Notable Quotes & Memorable Moments
-
Jason Calacanis, on peak markets:
"I can tell when the market is hot because people start acting strange… we're entering into peak market right now… there’s so much money in the system sloshing around that I'm getting pulled into all kinds of chaos all of a sudden." [00:00] -
On time management:
"I've recaptured so much time because none of these phone calls need to be 30 minutes… I can do four calls in the same amount of time." [06:04] -
On the scale of modern tech opportunity:
"This cohort of companies... are going to break people’s brains... all of the hand-wringing about ‘too many unicorns’... I think the outliers in this group are going to be trillion, 2 trillion, $3 trillion companies, faster than Nvidia, Microsoft, Apple, Meta, Tesla and Google got there." [13:59] -
On Deel vs. Rippling:
"Both these companies are incredible businesses… I could see both becoming worth hundreds of billions if they globally become the HR tech of record." [24:27] -
Roelof Botha, on VC returns:
"You’d need a 3.7x on $250 billion going in every year... that's a trillion a year coming out. You need 30, 40, 50 Figmas every year... The math does not math, Alex." [30:05] -
VC asset class reality:
"Entry price matters... Too many people chasing the same deals at too high a price means VCs lose, LPs lose. Who wins? Founders." [40:53] -
On the “momentum as a moat” controversy:
Brian Kim (A16Z):
"If somebody came to us with $2 million run rate in three months, are you interested? Holy sh—! Yes! ...But now if it's a month, nah..." [43:02]
Liz Wessel (First Round):
"Momentum is not a moat." [43:29]
Nikun Kothari (FPV):
"The only moats out there are retention and a mission worth spending 10+ years on." [47:25] -
Jason, on raising capital as a weapon:
"I saw it firsthand with Uber… Travis’s ability to raise capital became a blocker." [47:53] -
On Anthropic Skills:
"It's kind of like building an operations team into the product... like having these vigilant sentries in each part of the kingdom..." [59:42] -
On retention in enterprise AI:
"What you’re seeing is less sampling… and more product market fit. That's pretty natural over time." [74:20]
Key Segments by Timestamp
- Peak market chaos & the "espresso call": [00:00–07:21], [13:59–17:30]

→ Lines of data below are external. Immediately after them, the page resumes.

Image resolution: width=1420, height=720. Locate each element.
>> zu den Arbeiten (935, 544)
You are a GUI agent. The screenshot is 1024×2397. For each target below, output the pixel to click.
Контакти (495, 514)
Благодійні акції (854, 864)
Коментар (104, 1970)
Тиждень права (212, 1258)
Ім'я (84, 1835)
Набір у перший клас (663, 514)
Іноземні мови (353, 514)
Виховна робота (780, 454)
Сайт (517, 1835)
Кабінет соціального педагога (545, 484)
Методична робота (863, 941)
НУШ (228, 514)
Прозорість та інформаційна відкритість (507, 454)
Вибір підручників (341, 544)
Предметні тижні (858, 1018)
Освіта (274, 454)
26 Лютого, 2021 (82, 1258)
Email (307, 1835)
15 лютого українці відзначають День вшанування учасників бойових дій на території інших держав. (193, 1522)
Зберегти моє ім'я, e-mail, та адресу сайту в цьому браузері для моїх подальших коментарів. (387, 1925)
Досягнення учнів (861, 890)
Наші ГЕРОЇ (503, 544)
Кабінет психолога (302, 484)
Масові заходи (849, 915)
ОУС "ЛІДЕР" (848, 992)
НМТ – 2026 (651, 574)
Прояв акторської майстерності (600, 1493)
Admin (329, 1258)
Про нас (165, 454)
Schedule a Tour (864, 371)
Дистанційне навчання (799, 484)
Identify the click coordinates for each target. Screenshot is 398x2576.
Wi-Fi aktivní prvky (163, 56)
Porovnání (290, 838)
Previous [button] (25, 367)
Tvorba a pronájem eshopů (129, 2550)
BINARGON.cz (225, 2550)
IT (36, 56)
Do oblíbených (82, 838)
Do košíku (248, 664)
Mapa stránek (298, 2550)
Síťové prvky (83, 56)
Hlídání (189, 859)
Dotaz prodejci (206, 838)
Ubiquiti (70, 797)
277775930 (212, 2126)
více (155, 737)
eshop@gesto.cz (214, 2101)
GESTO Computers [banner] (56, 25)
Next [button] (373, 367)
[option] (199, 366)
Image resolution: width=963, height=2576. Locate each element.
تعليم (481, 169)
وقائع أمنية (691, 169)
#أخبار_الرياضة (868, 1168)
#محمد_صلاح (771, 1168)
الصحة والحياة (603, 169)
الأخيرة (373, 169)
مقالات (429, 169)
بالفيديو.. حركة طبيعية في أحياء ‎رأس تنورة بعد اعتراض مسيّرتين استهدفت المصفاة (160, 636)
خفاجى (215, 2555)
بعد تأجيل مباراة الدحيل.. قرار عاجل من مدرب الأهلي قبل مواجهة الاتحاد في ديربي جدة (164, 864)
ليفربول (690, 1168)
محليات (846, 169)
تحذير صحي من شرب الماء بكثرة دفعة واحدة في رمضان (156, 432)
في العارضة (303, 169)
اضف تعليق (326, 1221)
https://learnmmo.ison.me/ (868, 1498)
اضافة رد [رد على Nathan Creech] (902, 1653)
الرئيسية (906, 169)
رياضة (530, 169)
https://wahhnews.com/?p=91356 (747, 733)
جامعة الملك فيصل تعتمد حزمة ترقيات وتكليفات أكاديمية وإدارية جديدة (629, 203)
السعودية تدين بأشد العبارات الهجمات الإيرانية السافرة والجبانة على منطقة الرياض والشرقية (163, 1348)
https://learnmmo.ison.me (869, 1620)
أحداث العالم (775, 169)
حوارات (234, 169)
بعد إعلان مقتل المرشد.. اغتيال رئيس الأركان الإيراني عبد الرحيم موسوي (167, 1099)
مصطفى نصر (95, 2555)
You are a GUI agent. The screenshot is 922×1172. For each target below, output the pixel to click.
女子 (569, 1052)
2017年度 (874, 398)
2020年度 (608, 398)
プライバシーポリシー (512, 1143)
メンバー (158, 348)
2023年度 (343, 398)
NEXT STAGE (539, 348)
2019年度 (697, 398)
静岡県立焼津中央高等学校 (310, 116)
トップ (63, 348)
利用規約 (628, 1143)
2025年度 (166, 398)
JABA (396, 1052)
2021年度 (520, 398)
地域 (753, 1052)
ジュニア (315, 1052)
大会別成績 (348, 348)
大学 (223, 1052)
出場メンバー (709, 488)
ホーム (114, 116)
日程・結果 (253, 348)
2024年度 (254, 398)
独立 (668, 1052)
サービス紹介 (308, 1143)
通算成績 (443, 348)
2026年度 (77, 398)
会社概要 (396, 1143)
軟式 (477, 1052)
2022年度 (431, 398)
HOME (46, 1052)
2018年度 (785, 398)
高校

- AI/SaaS total addressable market debate: [09:14–16:27]
- Deel & Rippling analysis: [17:30–27:03]
- Roelof Botha on venture returns, Jason’s response: [27:37–43:02]
- The “momentum is moat” argument: [43:02–51:53]
- Anthropic’s Skills, the evolution of AI productivity: [54:53–62:41]
- Enterprise AI retention & strategic advice: [73:05–74:20]
Tone & Language
Consistent with Jason’s trademark blend of candor and informality—blunt, occasionally self-deprecating, richly anecdotal, sometimes irreverent about industry conventions, and full of actionable wisdom for founders and investors operating in tech’s most explosive era.
Listen If You Want To:
- Grasp why today's startup chaos = historic opportunity.
- Compare how top VCs (Sequoia vs. A16Z) approach the “game on the field.”
- Hear real numbers and inside stories about Deel, Rippling, and hot AI companies.
- Understand the strengths & limits of "momentum" as a competitive advantage.
- Get a founder/operator’s perspective on evolving best practices in remote management and incentive structures.
- Debate where startups should focus in the AI gold rush: enterprise stickiness or consumer virality?